**Your goal:**
Your task is to copy the stretch of lines in the records below that begins with the line containing "Blogi (1192, 2339)" and ends with the line containing "[The Child Of Sheath] (96, 1707)", exactly as written, with nothing added.

(Stored dataset items)
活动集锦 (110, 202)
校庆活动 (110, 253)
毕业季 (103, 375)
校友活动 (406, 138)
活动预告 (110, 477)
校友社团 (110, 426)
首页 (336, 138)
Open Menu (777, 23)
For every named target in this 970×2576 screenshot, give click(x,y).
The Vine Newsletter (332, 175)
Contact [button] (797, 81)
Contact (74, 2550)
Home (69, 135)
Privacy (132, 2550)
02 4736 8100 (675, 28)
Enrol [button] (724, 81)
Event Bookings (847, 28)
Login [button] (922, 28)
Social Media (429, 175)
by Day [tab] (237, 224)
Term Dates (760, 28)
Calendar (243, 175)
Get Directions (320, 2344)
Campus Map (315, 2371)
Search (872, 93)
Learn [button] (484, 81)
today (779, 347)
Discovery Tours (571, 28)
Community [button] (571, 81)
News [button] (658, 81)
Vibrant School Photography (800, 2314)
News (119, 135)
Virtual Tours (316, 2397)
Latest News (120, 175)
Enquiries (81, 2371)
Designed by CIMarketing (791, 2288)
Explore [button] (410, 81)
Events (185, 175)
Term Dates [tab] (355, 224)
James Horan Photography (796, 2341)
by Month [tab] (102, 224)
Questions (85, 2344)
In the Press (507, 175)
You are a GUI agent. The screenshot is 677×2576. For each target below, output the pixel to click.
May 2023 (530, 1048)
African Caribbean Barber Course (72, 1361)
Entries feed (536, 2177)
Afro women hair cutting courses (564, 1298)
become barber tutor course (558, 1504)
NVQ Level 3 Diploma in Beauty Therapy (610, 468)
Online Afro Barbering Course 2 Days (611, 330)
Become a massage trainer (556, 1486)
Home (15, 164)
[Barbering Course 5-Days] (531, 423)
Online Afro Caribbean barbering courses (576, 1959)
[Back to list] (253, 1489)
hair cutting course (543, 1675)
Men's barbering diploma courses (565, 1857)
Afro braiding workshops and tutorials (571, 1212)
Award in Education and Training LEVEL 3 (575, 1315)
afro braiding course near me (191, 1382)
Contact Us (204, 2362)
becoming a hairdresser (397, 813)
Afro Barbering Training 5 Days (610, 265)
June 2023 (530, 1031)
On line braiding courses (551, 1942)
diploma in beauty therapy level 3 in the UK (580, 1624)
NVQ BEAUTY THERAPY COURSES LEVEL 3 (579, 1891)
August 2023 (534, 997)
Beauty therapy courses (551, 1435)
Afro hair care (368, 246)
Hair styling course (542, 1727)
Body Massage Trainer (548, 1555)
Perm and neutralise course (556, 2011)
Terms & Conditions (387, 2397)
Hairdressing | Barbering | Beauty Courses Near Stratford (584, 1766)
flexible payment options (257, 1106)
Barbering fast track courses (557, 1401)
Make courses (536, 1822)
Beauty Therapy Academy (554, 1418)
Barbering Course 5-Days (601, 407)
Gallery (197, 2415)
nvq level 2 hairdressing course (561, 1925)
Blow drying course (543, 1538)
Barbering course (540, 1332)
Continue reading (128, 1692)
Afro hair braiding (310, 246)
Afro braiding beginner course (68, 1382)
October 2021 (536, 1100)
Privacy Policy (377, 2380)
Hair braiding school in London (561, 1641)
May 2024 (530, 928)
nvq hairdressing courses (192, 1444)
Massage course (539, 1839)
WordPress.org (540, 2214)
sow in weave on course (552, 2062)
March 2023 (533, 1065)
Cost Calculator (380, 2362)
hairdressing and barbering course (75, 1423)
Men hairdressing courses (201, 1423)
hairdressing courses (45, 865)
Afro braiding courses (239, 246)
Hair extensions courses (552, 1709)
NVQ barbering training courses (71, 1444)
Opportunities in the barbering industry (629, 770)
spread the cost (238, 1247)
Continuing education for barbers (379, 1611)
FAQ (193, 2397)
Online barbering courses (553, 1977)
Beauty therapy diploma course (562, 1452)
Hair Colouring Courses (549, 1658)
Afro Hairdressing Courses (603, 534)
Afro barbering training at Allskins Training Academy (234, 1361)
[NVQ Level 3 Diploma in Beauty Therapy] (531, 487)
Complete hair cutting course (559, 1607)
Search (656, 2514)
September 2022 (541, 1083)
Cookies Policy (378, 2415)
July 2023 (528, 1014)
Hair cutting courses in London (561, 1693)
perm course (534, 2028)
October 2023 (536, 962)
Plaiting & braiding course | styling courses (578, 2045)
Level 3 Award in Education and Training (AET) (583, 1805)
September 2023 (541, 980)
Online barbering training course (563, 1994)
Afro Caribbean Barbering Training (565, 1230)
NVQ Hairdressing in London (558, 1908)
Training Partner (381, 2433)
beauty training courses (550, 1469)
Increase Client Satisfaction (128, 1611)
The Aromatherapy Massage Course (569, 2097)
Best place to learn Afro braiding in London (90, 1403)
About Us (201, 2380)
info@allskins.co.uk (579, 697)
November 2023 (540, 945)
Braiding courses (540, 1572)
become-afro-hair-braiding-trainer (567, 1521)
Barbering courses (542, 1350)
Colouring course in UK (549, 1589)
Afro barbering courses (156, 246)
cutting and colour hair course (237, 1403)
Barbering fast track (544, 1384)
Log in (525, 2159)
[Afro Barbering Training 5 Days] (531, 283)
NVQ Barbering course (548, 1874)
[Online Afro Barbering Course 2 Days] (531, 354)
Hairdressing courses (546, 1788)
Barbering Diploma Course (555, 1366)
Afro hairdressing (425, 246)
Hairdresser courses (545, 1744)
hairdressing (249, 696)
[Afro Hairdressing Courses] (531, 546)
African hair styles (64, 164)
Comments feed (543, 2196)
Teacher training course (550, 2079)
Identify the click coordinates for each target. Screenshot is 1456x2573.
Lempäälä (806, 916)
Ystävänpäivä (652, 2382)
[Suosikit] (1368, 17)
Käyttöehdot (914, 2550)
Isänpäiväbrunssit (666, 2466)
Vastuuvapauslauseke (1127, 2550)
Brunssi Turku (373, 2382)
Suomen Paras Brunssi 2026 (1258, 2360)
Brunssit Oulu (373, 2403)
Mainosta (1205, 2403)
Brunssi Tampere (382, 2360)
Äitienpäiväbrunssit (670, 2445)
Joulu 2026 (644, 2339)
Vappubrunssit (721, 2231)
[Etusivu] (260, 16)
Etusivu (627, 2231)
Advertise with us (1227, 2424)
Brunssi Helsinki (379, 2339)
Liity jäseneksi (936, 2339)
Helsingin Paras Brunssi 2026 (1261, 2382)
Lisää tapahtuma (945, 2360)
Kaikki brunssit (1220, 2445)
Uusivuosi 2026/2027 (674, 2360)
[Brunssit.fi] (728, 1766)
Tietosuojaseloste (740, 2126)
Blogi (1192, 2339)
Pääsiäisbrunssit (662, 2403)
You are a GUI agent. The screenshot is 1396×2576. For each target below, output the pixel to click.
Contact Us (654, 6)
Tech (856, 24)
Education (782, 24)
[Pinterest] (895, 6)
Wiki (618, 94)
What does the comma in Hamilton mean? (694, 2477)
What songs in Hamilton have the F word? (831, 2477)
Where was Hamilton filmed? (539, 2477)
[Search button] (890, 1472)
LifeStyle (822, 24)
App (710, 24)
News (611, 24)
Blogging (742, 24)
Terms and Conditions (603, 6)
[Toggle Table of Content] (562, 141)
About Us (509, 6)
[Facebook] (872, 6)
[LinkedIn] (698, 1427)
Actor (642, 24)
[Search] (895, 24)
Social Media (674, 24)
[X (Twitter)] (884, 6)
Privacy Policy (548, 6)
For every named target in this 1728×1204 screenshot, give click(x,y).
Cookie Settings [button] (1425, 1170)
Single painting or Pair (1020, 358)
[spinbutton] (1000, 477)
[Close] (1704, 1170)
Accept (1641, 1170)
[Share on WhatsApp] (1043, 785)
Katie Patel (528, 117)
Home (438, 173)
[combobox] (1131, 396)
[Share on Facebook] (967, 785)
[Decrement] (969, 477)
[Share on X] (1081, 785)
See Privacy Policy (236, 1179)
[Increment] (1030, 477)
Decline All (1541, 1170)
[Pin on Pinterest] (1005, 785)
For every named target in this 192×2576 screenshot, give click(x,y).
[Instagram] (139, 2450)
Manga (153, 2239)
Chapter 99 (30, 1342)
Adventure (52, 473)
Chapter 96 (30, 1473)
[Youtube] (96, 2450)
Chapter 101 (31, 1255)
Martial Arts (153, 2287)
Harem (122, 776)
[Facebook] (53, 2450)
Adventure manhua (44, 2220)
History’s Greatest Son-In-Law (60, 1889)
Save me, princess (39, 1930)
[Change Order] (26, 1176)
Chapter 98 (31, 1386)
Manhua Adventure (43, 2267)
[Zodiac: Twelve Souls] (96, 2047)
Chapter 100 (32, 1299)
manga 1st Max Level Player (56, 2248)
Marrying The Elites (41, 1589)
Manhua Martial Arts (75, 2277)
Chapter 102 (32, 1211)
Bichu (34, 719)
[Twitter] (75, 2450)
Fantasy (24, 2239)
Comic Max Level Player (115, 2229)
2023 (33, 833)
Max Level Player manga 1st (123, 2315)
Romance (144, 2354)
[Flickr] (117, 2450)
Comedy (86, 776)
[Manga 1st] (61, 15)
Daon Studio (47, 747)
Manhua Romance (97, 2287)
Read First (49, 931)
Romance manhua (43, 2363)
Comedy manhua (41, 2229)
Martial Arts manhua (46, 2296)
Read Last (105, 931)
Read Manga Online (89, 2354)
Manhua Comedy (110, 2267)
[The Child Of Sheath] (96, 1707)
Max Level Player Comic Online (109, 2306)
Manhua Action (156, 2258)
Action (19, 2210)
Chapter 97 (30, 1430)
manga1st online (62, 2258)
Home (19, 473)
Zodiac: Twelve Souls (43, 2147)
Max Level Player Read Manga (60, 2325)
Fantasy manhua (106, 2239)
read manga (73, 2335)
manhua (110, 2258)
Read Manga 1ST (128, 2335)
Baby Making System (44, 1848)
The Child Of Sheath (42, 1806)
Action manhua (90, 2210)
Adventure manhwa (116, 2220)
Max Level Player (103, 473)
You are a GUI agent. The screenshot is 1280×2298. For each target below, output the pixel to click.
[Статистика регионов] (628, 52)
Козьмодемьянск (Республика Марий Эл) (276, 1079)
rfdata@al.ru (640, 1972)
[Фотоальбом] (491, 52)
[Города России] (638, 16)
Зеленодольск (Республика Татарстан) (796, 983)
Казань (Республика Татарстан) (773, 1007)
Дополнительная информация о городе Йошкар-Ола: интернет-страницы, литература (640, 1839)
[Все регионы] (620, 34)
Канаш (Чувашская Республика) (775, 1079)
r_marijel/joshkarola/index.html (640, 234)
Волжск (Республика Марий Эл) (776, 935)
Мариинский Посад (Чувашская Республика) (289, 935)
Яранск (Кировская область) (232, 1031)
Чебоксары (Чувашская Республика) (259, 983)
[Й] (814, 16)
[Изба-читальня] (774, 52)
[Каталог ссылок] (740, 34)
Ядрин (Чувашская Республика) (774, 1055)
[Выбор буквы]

**Written response:**
Blogi (1192, 2339)
Pääsiäisbrunssit (662, 2403)
You are a GUI agent. The screenshot is 1396×2576. For each target below, output the pixel to click.
Contact Us (654, 6)
Tech (856, 24)
Education (782, 24)
[Pinterest] (895, 6)
Wiki (618, 94)
What does the comma in Hamilton mean? (694, 2477)
What songs in Hamilton have the F word? (831, 2477)
Where was Hamilton filmed? (539, 2477)
[Search button] (890, 1472)
LifeStyle (822, 24)
App (710, 24)
News (611, 24)
Blogging (742, 24)
Terms and Conditions (603, 6)
[Toggle Table of Content] (562, 141)
About Us (509, 6)
[Facebook] (872, 6)
[LinkedIn] (698, 1427)
Actor (642, 24)
[Search] (895, 24)
Social Media (674, 24)
[X (Twitter)] (884, 6)
Privacy Policy (548, 6)
For every named target in this 1728×1204 screenshot, give click(x,y).
Cookie Settings [button] (1425, 1170)
Single painting or Pair (1020, 358)
[spinbutton] (1000, 477)
[Close] (1704, 1170)
Accept (1641, 1170)
[Share on WhatsApp] (1043, 785)
Katie Patel (528, 117)
Home (438, 173)
[combobox] (1131, 396)
[Share on Facebook] (967, 785)
[Decrement] (969, 477)
[Share on X] (1081, 785)
See Privacy Policy (236, 1179)
[Increment] (1030, 477)
Decline All (1541, 1170)
[Pin on Pinterest] (1005, 785)
For every named target in this 192×2576 screenshot, give click(x,y).
[Instagram] (139, 2450)
Manga (153, 2239)
Chapter 99 (30, 1342)
Adventure (52, 473)
Chapter 96 (30, 1473)
[Youtube] (96, 2450)
Chapter 101 (31, 1255)
Martial Arts (153, 2287)
Harem (122, 776)
[Facebook] (53, 2450)
Adventure manhua (44, 2220)
History’s Greatest Son-In-Law (60, 1889)
Save me, princess (39, 1930)
[Change Order] (26, 1176)
Chapter 98 (31, 1386)
Manhua Adventure (43, 2267)
[Zodiac: Twelve Souls] (96, 2047)
Chapter 100 (32, 1299)
manga 1st Max Level Player (56, 2248)
Marrying The Elites (41, 1589)
Manhua Martial Arts (75, 2277)
Chapter 102 (32, 1211)
Bichu (34, 719)
[Twitter] (75, 2450)
Fantasy (24, 2239)
Comic Max Level Player (115, 2229)
2023 (33, 833)
Max Level Player manga 1st (123, 2315)
Romance (144, 2354)
[Flickr] (117, 2450)
Comedy (86, 776)
[Manga 1st] (61, 15)
Daon Studio (47, 747)
Manhua Romance (97, 2287)
Read First (49, 931)
Romance manhua (43, 2363)
Comedy manhua (41, 2229)
Martial Arts manhua (46, 2296)
Read Last (105, 931)
Read Manga Online (89, 2354)
Manhua Comedy (110, 2267)
[The Child Of Sheath] (96, 1707)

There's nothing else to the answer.